Because our cohort, although unique, is very small, we wanted to verify that these changes between scans result from treatment and not from variance between repeated scans. To that end, we performed an additional scan for three normally sighted subjects from the control group; all were scanned 3 or 4 years after their initial scan. No significant differences were found between this subgroup of controls and the rest of the control cohort in either of the scans (statistical results are presented in Supplementary Table S1). Comparison along the fibers' length is presented in Supplementary Fig. S1B, showing consistency of the integrity along the callosal in the controls as opposed to post-treatment alterations in the patients. 
Discussion
The distinct visual defect of CNGA3 achromatopsia patients provides a unique view of the visual system and may be seen as a controlled model for assessing the role of cone photoreceptors in visual development and function. Even more unique are the patients of the AGTC-402 trial, who underwent novel restorative treatment, allowing further examination of the potential for normalization of this congenital disease. 
Initial results show that clinical improvement is limited following gene therapy (see Anderson et al.6 for similar results in a different, larger cohort). This finding is somewhat expected, because visually impaired subjects do not necessarily recover after restorative treatment.18 The visual system requires visual input for healthy development and maintenance.16,19 Long periods of visual impairment have been shown to affect its structure, causing reduced white matter in visual pathways and altered gray matter organization in the visual cortex and thalamus.20,21 Thus, after a certain point in early life, the visual system loses most of its plasticity, and the lost functions cannot be restored with sensory recovery. It is difficult to establish to what extent this is the case in CNGA3 patients. The disorder limits perception of visual stimuli from birth, including during critical developmental stages. Yet it is important to note that these patients function independently in their daily visual activities, suggesting that a substantial amount of information is still received and processed through the unaffected rods and might be sufficient for relatively normal development of the visual system. 
The achromatic visual cortex, however, is clearly altered by the abnormal input. Baseler et al.22 demonstrated reorganization of the visual cortex in achromatopsia patients, causing a reduction in the size of areas representing foveal input. Treated patients' functional magnetic resonance imaging results also show cortical deficits in the form of low computational resolution which somewhat normalized following tratment.7 Recently, Anderson et al.6 reported the results of gene augmentation therapy in nine adult patients with another mutation causing congenital achromatopsia (CNGB3 mutation), describing some differences in retinotopic maps in patients compared with controls. These differences did not change after treatment in most patients, but did normalize to some extent in the one patient showing clinical improvement. 

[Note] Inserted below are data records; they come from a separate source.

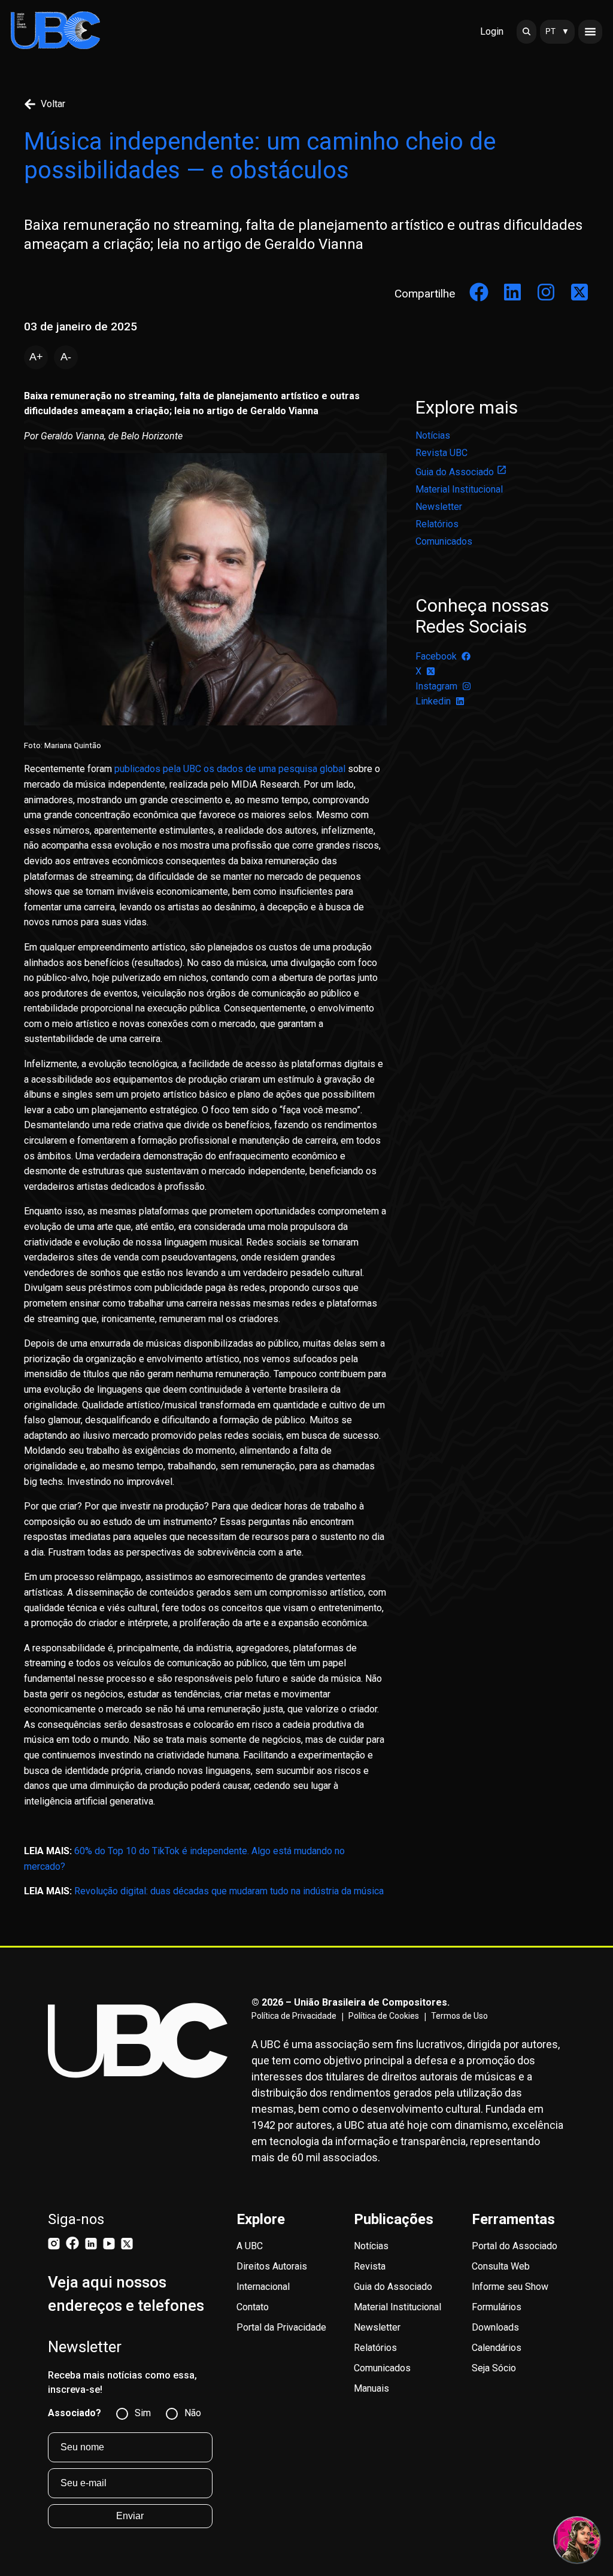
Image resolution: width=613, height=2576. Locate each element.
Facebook (436, 656)
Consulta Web (501, 2266)
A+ (36, 357)
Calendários (496, 2347)
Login (491, 31)
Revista (370, 2266)
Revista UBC (441, 452)
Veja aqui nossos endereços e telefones (126, 2293)
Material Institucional (459, 489)
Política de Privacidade (293, 2016)
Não (192, 2413)
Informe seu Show (510, 2286)
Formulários (496, 2307)
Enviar (130, 2516)
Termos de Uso (459, 2016)
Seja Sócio (494, 2368)
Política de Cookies (383, 2016)
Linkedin (433, 701)
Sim (143, 2413)
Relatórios (437, 524)
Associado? (74, 2413)
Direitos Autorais (271, 2266)
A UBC (249, 2246)
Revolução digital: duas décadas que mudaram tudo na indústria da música (229, 1891)
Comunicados (443, 541)
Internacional (263, 2286)
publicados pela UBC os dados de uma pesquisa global (229, 768)
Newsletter (438, 506)
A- (65, 357)
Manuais (371, 2388)
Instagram (436, 686)
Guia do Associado (454, 472)
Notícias (432, 435)
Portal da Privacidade (281, 2327)
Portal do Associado (514, 2246)
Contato (252, 2307)
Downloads (495, 2327)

When examining cortical morphology, Molz et al.23 and Lowndes et al.24 demonstrated a reduction in gray matter volume and cortical surface area in the visual cortex of achromatopsia patients. Increased thickness of the visual cortex, previously associated with total congenital blindness, was shown to be specifically localized to areas representing foveal input.23,24 
The goal of the present study was to examine the involvement of white matter in the disorder and the potential of this involvement to inhibit recovery. Because the CNGA3 gene is not expressed outside the retina,2 changes observed in fiber properties prior to treatment represent either irregular development of these fibers or a response to relatively sparse input. 

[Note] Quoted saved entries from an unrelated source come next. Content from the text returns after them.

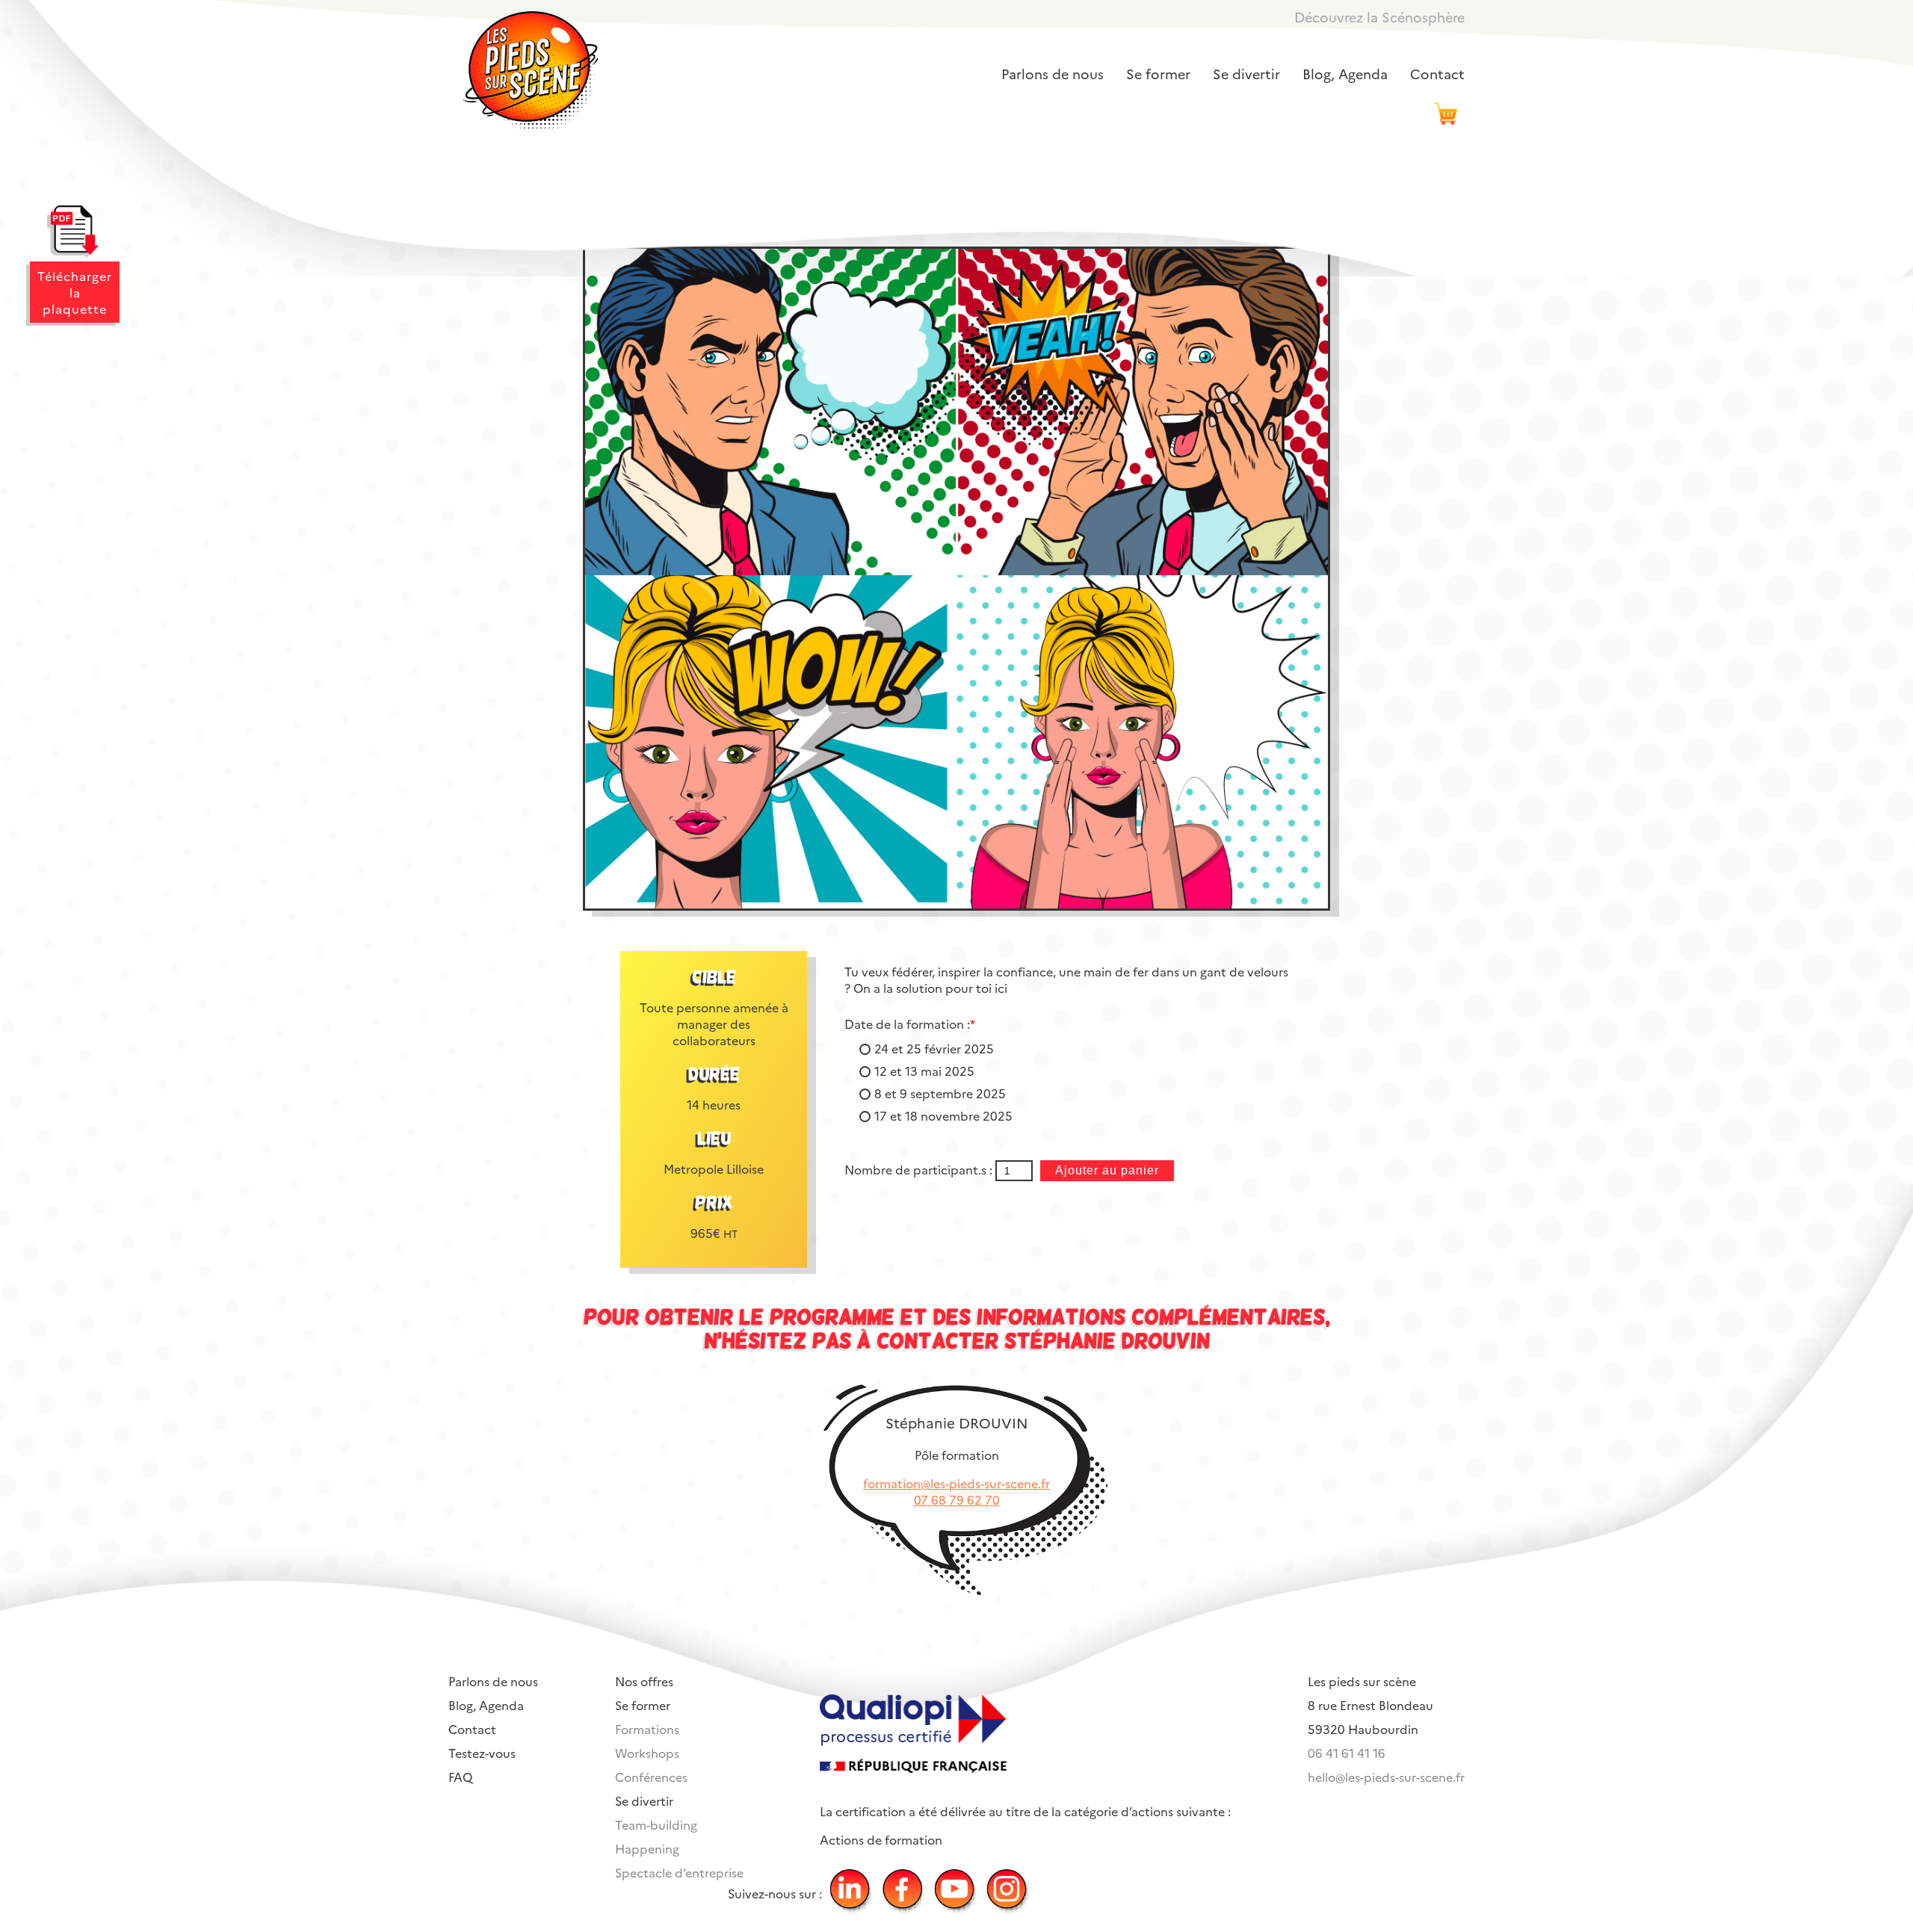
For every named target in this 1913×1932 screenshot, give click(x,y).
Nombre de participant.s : (919, 1169)
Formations (647, 1729)
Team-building (656, 1824)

In our analysis, there was no significant difference in the fiber integrity of the afferent visual pathways (optic tracts and ORs) between patients and healthy controls. Furthermore, no change was observed in these fibers after treatment. Although it is well-established that the integrity of afferent visual fibers is reduced in congenital visual disorders,16,25,26 this is usually demonstrated in impairments caused by direct nerve deafferentation, retinal damage or anatomical distortion. In cases without direct neuronal damage, the correlation is not as clear. For example, in amblyopia subjects, the mean diffusivity may be increased, but FA is within the normal range,27 and in congenital achiasmia, the integrity of the OR remains unaltered despite anatomical abnormalities.28 In this regard, our findings of preserved fiber integrity suggest that information from the still-functioning rods in the retina, despite being diminished, suffices for the development of normal optic tracts and ORs. 
Even when focusing our analysis on the OR foveal subgroup, which represents fibers that transfer information mainly from the cone photoreceptors, integrity seemed intact. It should be noted that this foveal subgroup of fibers contains rod-derived fascicles as well, which might mask some of the integrity change of cone-representing fibers. Synaptic plasticity within the retina may also contribute to the integrity of these fibers: after cone-specific receptor death or degeneration, bipolar and ganglion cells can reorganize their neural network.29,30 Haverkamp et al.31 showed how cone–bipolar cells form ectopic synapses with rod receptors in a mouse model of CNGA3. It is reasonable to think that this process could occur in achromatopsia patients, causing foveal fascicles to receive information from rod receptors and retain normal development. 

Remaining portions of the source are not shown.